Machine_Learning_Guidance

DNN Troubleshooting

Basic

Initial test set + a single metric to improve
Target performance
- Human-level performance, published results, previous baselines, etc.

Intuition

Results can be sensitive to small changes in hyperparameter and dataset makeup.

                          Tune hyperparameter
                                  |
Start simple -> Implement & Debug -> Evaluate -> ?
                                  |
                         Improve model & Data

Start simple: simplest model & data possible (LeNet on a subset of the data)
Implement & Debug: Once model runs, overfit a single batch & reproduce a know result
Evaluate: Apply the bias-variance decomposition
- Test error = irreducible error + bias + variance + val overfit
Tuning: Coarse-to-fine random search
Improve model/data
- Make model bigger if Underfit → reducing bias
- Add data or regularize if Overfit → reducing variance

Details

Start simple

Architecture

Arch	Start here	Consider this afterwards
Images	LetNet-like	ResNet
Sequences	LSTM with one hidden layer Temporal Convs	Attention model WaveNet-like
Others	MLP with one hidden layer	Problem-dependent

Defaults

Optimizer: Adam optimizer with learning rate 3e-4
Activations: ReLU (FC and Conv models), tanh (LSTMs)
Regularization: None
Data normalization (e.g.

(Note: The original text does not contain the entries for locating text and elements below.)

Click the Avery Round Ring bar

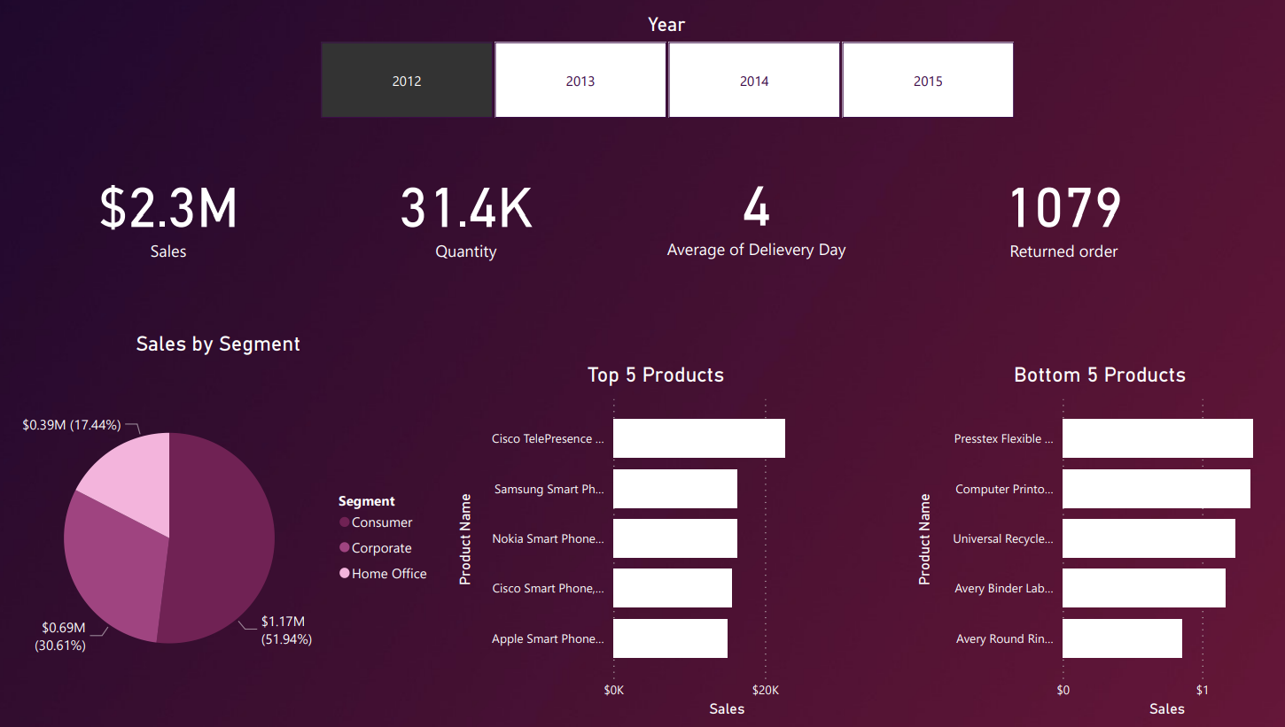pyautogui.click(x=1122, y=638)
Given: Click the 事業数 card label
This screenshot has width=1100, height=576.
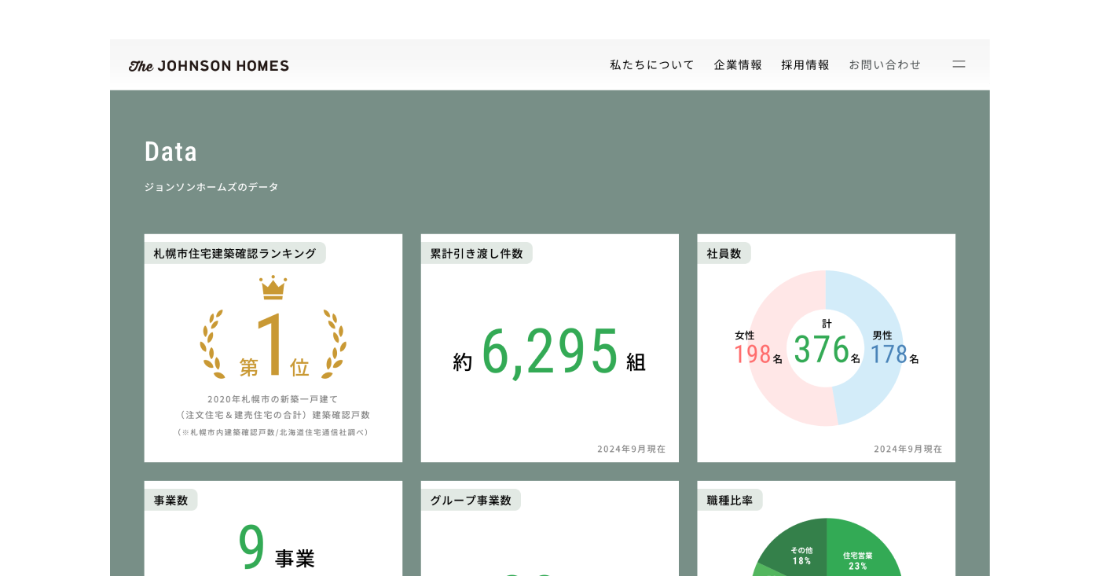Looking at the screenshot, I should 171,500.
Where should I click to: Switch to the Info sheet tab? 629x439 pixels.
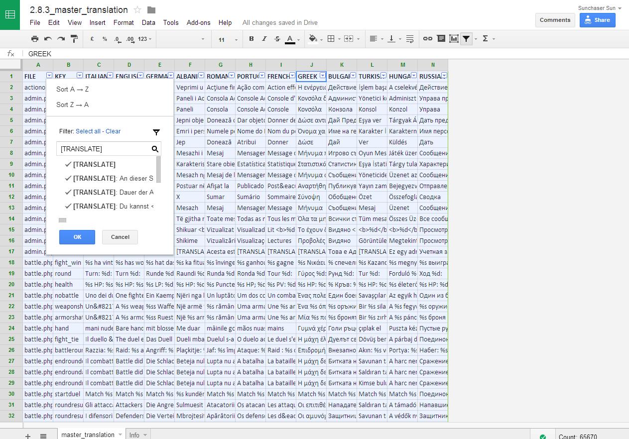(x=134, y=435)
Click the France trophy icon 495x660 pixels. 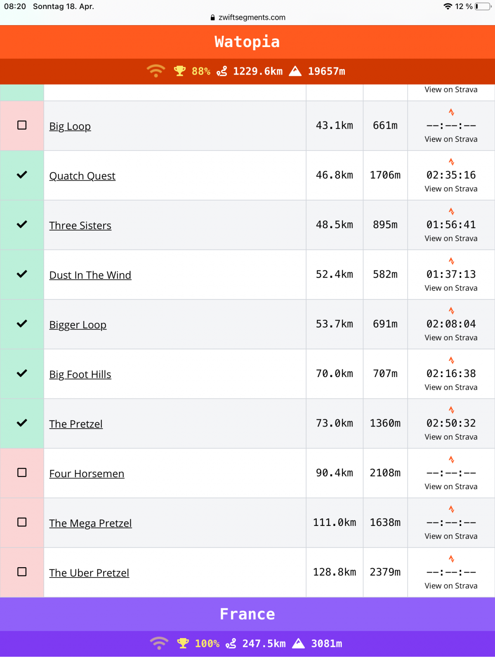(183, 644)
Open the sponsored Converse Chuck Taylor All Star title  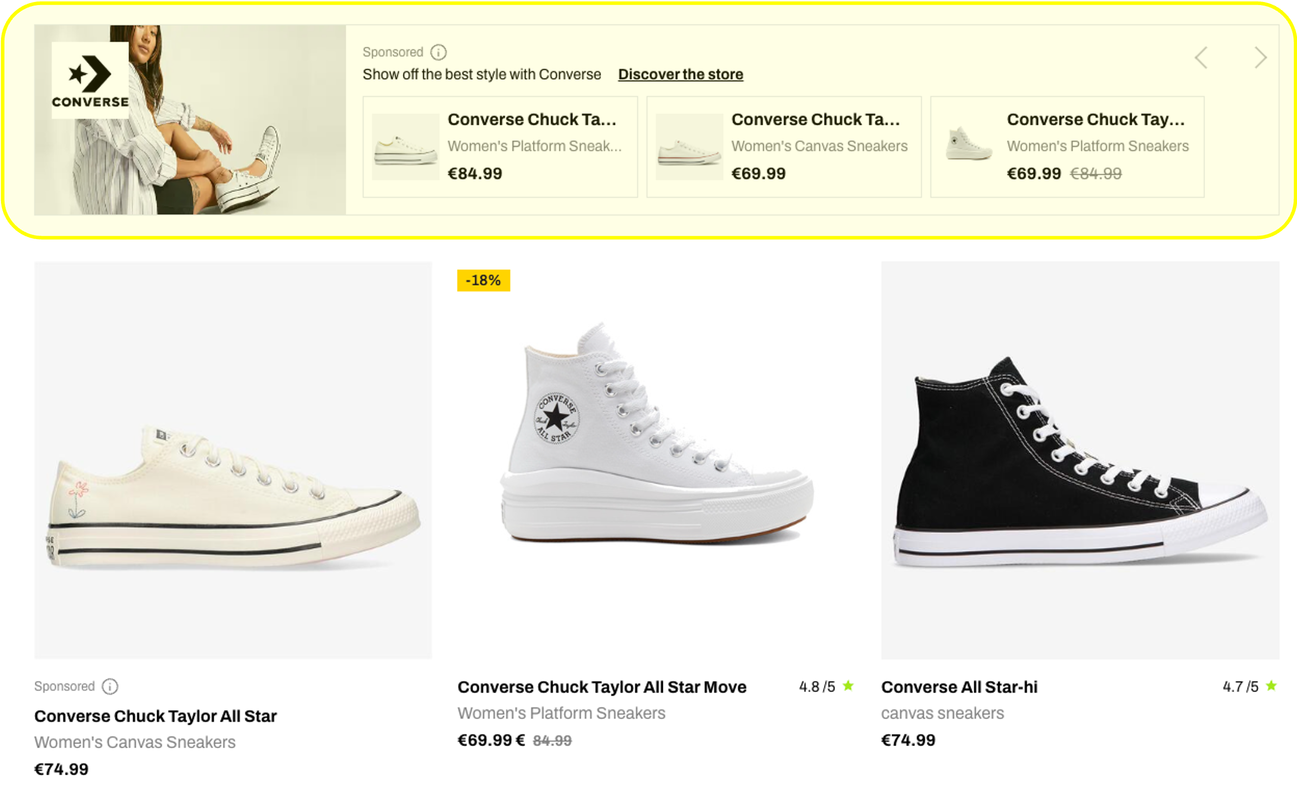(x=155, y=716)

Batch): None

Data

Normalize scale of input data

Subtract mean and divide by variance

Simply the problem itself

Small Training set (~10,000 examples)
Fixed number of classes, objects, image size
Simpler synthetic dataset

Implement

Most common DL bugs

didn’t try to overfit a single batch first.
forgot to toggle train/eval mode for the net.
forgot to .zero_grad() (in pytorch) before .backward().
passed softmaxed outputs to a loss that expects raw logits.
Incorrect shapes for your tensors
- Can fail silently!
- E.g., accidental broadcasting: x.shape = (None,), y.shape = (None, 1), (x+y).shape = (None, None)
Pre-processing inputs incorrectly
- E.g., Forgetting to normalize, or too much pre-processing
Incorrect input to your loss function
- E.g., softmaxed outputs to a loss that expects logits
Forgot to set up train mode for the net correctly
- E.g., toggling train/eval, controlling batch norm dependencies
- Numerical instability - inf/NaN
- Often stems from using an exp, log, or div operation

Let the model start Running

Problem: Shape mismatch, Casting issue (float32)
- Solution: Step through model creation and inference in a debugger
Out of Memory
- Solution: Scale back memory intensive operations one-by-one
Others
- Solution: Standard debugging toolkit
- Stack Overflow + interactive debugger

Error analysis

Error goes up
- Flipped the sign of the loss function / gradient
- Learning rate too high
- Softmax taken over wrong dimension
Error explodes
- Numerical issue. Check all exp, log, and div operations
- Learning rate too high
Error oscillates
- Data or labels corrupted (e.g., zeroed, incorrectly shuffled, or preprocessed incorrectly)
- Learning rate too high
Error plateaus
- Learning rate too low
- Gradients not flowing through the whole model
- Too much regularization
- Incorrect input to loss function (e.g., softmax instead of logits)
- Data or labels corrupted

Evaluation

Apply the bias-variance decomposition

Test error = irreducible error + bias + variance + val overfit

Error source	Value	Analysis
Goal performance	1%
Train error	20%	Train - Goal = 19% Underfit
Validation error	27%	Val - Train = 7% Overfit
Test error	28%	Test - Val = 1% Val overfit

Choose Hyperparameter

Check initial loss

Coarse grid sampling (random is better)

reg = 10 ** Uniform(-5,5)
lr  = 10 ** Uniform(-6,-3)

Overfit a small sample and Train for ~1-5 epochs

Find LR that makes loss go down

acc = 0.412  lr : 1.405e-4  reg: 4.234e-4 (epoch 1 / 100) ✓
acc = 0.212  lr : 2.025e-3  reg: 2.793e-5 (epoch 2 / 100) 
acc = 0.612  lr : 3.045e-4  reg: 3.79e-4 (epoch 3 / 100)  ✓
acc = 0.112  lr : 6.435e-1  reg: 5.79e-3 (epoch 4 / 100) 
acc = 0.425  lr : 3.235e-4  reg: 7.79e-1 (epoch 5 / 100)  ✓

=>
lr  : ~ -4
reg : ~ e-4 - e-1

Refine grid, train longer
- Look at loss and accuracy curves
- Recursively

Improve model/data

Make model bigger if Underfit → reducing bias
- Reduce regularization
- Error analysis
- Choose a different (closer to state-of-the art) model architecture (e.g., move from LeNet to ResNet)
- Tune hyper-parameters (e.g., learning rate)
- Add features
Add data or regularize if Overfit → reducing variance
- Add normalization (e.g., batch norm, layer norm)
- Add data augmentation
- Increase regularization (e.g., dropout, L2, weight decay)
- Error analysis
- Choose a different (closer to state-of-the-art) model architecture
- Tune hyper-parameters
- Early stopping, Remove features, Reduce model size